▸ **WHAT THIS TASK INVOLVES**
Below are entries; print them exactly from the first line through the one containing "The image size is (1920, 1308).".

[Source data]
········
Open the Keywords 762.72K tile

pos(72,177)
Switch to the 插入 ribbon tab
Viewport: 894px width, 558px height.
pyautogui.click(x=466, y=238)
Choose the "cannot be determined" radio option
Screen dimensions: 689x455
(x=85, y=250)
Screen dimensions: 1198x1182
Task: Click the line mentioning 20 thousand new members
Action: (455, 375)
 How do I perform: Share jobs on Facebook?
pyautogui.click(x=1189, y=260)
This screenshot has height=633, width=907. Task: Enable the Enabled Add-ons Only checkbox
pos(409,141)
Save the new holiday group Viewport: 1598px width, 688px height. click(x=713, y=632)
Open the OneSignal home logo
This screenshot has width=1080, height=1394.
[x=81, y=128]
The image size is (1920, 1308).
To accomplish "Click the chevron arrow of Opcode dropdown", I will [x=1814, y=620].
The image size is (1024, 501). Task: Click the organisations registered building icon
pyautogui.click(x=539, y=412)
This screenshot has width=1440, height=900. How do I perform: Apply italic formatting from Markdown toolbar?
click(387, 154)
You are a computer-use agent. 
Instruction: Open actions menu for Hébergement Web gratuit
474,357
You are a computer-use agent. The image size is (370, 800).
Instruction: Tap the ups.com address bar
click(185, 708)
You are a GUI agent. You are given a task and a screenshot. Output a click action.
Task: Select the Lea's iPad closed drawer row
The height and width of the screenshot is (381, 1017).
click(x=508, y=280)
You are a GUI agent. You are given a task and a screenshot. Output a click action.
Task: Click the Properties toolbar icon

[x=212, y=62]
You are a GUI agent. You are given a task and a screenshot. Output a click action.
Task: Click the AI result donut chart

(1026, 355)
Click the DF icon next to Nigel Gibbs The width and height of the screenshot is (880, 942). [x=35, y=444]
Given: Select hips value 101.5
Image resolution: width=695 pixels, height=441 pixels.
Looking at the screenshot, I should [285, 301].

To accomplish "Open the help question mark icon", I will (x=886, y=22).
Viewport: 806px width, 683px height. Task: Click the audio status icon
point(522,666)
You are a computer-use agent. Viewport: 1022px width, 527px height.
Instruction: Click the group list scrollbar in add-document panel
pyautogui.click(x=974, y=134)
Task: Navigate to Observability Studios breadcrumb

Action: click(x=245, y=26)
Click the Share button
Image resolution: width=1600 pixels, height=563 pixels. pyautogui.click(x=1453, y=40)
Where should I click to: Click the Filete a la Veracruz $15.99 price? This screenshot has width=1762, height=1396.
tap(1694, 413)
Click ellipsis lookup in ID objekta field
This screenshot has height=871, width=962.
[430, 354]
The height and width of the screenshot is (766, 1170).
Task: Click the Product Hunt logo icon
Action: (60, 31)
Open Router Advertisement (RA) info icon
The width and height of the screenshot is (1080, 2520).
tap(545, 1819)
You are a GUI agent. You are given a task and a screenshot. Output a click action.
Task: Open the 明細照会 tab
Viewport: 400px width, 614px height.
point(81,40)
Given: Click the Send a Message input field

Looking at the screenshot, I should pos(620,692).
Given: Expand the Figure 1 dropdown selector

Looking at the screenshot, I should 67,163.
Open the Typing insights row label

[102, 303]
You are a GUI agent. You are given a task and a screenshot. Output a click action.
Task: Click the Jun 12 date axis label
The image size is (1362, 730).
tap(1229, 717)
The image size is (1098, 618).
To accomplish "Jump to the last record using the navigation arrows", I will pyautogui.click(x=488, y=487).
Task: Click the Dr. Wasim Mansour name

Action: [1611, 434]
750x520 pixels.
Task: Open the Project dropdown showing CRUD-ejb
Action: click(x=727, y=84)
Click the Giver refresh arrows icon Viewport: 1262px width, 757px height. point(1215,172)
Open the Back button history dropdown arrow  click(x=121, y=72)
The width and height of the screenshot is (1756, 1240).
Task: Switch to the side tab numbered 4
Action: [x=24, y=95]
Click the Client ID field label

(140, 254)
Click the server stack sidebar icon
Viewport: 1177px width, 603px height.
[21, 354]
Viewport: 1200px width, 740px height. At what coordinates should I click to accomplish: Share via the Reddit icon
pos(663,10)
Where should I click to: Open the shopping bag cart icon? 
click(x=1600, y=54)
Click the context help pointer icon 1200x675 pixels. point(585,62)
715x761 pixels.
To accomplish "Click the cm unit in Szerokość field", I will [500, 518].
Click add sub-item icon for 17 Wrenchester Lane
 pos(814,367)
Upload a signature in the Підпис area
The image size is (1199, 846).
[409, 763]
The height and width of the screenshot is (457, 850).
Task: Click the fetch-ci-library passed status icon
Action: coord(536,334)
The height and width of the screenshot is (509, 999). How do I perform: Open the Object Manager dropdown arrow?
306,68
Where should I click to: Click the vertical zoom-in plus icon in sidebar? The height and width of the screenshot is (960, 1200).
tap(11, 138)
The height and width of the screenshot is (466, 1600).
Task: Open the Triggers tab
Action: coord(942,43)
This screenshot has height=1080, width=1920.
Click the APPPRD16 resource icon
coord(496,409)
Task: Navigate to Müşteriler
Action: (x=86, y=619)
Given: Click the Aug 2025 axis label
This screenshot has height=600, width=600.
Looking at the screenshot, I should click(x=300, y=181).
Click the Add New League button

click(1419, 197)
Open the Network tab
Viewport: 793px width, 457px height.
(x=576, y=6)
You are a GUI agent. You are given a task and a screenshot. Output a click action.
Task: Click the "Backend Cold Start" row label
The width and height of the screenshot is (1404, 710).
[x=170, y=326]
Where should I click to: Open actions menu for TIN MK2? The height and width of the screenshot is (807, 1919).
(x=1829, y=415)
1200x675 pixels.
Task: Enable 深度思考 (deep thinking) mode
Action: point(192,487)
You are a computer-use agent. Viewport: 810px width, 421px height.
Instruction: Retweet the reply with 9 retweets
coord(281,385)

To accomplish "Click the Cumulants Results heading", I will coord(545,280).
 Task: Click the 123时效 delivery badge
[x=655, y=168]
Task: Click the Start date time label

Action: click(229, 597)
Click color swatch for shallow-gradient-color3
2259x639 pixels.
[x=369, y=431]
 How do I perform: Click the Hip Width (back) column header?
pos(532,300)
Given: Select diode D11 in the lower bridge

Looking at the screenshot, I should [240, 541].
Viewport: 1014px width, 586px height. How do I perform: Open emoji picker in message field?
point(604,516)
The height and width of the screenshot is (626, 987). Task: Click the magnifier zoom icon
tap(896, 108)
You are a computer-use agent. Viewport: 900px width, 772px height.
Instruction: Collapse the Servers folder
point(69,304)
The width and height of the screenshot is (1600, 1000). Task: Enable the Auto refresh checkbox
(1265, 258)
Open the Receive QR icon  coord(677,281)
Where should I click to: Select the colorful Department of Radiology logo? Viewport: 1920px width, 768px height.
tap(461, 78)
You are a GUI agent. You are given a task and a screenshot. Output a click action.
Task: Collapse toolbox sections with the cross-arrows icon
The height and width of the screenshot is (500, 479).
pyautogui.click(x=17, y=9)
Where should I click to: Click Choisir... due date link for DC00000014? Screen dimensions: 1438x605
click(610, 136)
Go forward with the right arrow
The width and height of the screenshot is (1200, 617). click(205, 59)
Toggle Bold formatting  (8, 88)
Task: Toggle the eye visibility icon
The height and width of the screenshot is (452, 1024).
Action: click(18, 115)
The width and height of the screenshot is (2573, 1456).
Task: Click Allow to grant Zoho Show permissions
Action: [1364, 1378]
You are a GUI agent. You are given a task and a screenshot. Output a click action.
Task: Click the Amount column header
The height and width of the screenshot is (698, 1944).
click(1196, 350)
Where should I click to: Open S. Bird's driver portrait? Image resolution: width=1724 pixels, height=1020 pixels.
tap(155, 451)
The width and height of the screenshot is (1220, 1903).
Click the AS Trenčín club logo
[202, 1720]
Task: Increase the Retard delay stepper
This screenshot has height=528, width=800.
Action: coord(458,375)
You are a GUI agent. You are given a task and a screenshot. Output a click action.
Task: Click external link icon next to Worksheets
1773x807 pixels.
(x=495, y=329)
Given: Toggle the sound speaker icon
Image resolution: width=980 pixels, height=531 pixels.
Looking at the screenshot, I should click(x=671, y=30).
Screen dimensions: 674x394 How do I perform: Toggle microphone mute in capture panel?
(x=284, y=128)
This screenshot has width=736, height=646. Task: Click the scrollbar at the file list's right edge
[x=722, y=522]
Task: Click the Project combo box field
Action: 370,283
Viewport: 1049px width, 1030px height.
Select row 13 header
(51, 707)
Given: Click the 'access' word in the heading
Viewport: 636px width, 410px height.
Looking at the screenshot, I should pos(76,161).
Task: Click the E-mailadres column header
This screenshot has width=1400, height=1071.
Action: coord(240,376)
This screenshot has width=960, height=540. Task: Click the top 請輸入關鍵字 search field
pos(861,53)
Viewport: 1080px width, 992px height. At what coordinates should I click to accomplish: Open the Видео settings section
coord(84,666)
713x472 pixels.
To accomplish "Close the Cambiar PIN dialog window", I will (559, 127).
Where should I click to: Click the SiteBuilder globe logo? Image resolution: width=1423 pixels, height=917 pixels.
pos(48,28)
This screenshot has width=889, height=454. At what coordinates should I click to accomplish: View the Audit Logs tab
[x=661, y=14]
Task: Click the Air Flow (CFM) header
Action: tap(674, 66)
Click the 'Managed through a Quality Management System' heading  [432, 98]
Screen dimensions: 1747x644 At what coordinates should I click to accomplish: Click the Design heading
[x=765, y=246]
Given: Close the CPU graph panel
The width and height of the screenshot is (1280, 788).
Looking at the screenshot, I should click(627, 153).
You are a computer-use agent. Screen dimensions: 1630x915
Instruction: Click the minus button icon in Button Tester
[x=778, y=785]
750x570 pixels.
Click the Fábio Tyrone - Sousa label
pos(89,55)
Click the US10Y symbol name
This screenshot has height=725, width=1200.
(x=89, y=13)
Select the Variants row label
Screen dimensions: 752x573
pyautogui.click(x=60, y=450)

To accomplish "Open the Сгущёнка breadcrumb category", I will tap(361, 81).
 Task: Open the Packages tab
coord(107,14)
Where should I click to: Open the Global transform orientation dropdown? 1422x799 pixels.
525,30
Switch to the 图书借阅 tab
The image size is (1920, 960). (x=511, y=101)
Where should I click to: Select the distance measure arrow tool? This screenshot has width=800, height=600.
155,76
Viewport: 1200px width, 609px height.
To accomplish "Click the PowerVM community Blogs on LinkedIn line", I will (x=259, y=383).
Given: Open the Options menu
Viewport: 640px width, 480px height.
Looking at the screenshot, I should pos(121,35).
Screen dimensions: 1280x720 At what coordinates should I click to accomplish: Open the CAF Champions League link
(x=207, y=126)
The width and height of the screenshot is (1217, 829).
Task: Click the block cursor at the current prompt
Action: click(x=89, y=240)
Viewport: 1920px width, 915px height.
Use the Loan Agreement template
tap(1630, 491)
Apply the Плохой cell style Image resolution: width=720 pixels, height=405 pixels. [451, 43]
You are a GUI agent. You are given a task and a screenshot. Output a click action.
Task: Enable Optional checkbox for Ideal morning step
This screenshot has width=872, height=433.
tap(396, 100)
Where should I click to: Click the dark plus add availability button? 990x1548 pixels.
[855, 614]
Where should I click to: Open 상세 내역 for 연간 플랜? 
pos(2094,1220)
········
▸ **ANSWER BELOW**
Open the Keywords 762.72K tile

pos(72,177)
Switch to the 插入 ribbon tab
Viewport: 894px width, 558px height.
pyautogui.click(x=466, y=238)
Choose the "cannot be determined" radio option
Screen dimensions: 689x455
(x=85, y=250)
Screen dimensions: 1198x1182
Task: Click the line mentioning 20 thousand new members
Action: (455, 375)
 How do I perform: Share jobs on Facebook?
pyautogui.click(x=1189, y=260)
This screenshot has height=633, width=907. Task: Enable the Enabled Add-ons Only checkbox
pos(409,141)
Save the new holiday group Viewport: 1598px width, 688px height. click(x=713, y=632)
Open the OneSignal home logo
This screenshot has width=1080, height=1394.
[x=81, y=128]
The image size is (1920, 1308).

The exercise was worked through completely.